In queste zone lo stato non finanzia nulla.
Ognuno di noi è dimenticato. Fuori dal mondo.
La sola differenza con la Geoffry è questa mensa rivoltante.
Stavo morendo dalla fame. Mi avvicino in fretta con il vassoio e una cicciona con un neo enorme sul naso mi sbatte uno sformato di patate nel piatto. Da vomito.
Vado a sedermi sotto la lente di ingrandimento di tutti quelli che ho intorno. Mi ero ritrovato in un tavolo pieno di ragazzi. Tutti che sembravano peró farsi gli affari propri, con la tristezza in volto. Solo un piccoletto mi guardava curioso
- Sc-scusa V-v-vorresti la mia mela che io non la ma-mangio- e adesso che cazzo vuole questo, penso dentro di me.
Poi mi guardo intorno e capisco che alcuni ragazzi più grandi lo avevano puntato. Cercava solo un po' di protezione.
Allora accettai la mela e lo feci sedere vicino a me.
Inizio a tastare con la forchetta al consistenza di quella poltiglia che avevo davanti quando alzando lo sguardo mi ritrovai un denso sputo giallastro che iniziava a colare allungandosi sempre di più da una bocca appiccicosa verso il mio piatto. Stringo i pugni e digrigno i denti mentre vedo quella sostanza melmosa gocciolare sul mio piatto.
Mi alzai di scatto, ma mi guardai intorno.
Non potevo fare niente, ero controllato
-Ti stai mettendo contro le persone sbagliate-
Mi dice uno di quelli che adocchiava il piccoletto e se ne vanno in gruppo verso il cortile che si affacciava sulla mensa.
Non puó passarla liscia penso tra me e me.
I piedi in testa non me li faccio mettere da nessuno. Ma ero sorvegliato, non potevo fare mosse false.

Stanotte non dormo.  Sono le 3.45 e ho troppi pensieri per la testa. Chamber, il carcere, quello che é successo oggi. È accaduto tutto troppo in fretta. Non so come gestire la situazione. Voglio scappare da qui. Non è questo il mio posto. C'è un mondo la fuori che mi aspetta. Ci sono i miei amici. Ho mia sorella a cui badare...

Mi svegliano di botto. Penso sia l'ora della colazione. Mentre mi aggiro per l'edificio vedo tante famiglie entrare. Chiedo ad un ragazzo che incontro cosa stia succedendo
- Oggi c'è l'acccoglienza per le adozioni- mi risponde con aria indifferente.
Finalmente capisco che mi trovo in una casa famiglia anche se a breve avró il processo per il tentato furto dell'auto.

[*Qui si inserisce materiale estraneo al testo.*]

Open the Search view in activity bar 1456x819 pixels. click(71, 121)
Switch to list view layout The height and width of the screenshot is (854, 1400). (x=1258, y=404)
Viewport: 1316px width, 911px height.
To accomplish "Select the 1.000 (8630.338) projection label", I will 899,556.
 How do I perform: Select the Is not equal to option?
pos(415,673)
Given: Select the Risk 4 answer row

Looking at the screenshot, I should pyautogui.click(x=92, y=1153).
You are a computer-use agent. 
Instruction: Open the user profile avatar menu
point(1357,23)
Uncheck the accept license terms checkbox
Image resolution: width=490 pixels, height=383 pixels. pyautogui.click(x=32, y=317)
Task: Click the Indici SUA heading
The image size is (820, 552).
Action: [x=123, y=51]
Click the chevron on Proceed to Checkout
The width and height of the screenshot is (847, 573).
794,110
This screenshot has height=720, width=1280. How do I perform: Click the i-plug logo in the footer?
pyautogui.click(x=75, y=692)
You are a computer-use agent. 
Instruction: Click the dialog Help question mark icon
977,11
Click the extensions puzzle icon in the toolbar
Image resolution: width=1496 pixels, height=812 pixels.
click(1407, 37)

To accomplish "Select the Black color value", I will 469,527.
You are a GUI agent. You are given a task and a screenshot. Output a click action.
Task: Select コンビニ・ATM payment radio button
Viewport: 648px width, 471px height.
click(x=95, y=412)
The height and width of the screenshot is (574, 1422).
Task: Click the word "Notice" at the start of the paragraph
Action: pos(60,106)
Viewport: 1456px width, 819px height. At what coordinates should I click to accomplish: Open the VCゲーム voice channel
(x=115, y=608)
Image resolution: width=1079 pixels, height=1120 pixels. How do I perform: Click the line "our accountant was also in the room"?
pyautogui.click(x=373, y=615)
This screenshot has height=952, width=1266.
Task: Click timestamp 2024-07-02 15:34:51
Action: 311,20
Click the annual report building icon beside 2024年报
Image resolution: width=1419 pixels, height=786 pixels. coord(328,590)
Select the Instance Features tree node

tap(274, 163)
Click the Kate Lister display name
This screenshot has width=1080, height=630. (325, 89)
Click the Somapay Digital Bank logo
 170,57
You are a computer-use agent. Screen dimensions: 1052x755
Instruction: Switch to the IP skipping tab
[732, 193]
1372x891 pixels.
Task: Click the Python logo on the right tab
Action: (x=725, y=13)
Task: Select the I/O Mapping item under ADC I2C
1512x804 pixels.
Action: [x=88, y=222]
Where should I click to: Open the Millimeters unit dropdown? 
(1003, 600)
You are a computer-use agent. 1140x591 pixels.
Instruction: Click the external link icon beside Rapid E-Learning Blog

Giornate interminabili. Aspetto con ansia il pranzo che ormai scandisce i miei giorni qui dentro. Voglio rincontrare quell'esaltato di ieri che mi ha sputato nel piatto. Ma appena entro nella mensa mi ritrovo fradicio di succo.
Era stato di nuovo lui a svuotarmi un bicchiere addosso.
È stata la fine. Mi sentivo come Hulk quando si trasforma. L'ho preso a spintoni, tirandolo giù in cortile fuori da occhi indiscreti mentre tutti erano a pranzo.
Lo butto per terra con tutta la rabbia che ho in corpo. Destro. Destro. Sinistro. Lo volevo massacrare. Questi sono gli insegnamenti di Cox. In men che non si dica veniamo circondati da tutto l'istituto.
Lo strattono. Sento un fischio che mi trema nei timpani quasi mi fosse entrata una spina nell'orecchio. Quindi mi distratto cercando di capire da dove provenisse.
Grave errore. Naso fratturato. Un colpo da quel figlio di puttana che ne approfitta.
Tracollo a terra , svenuto, tra le urla della direttrice.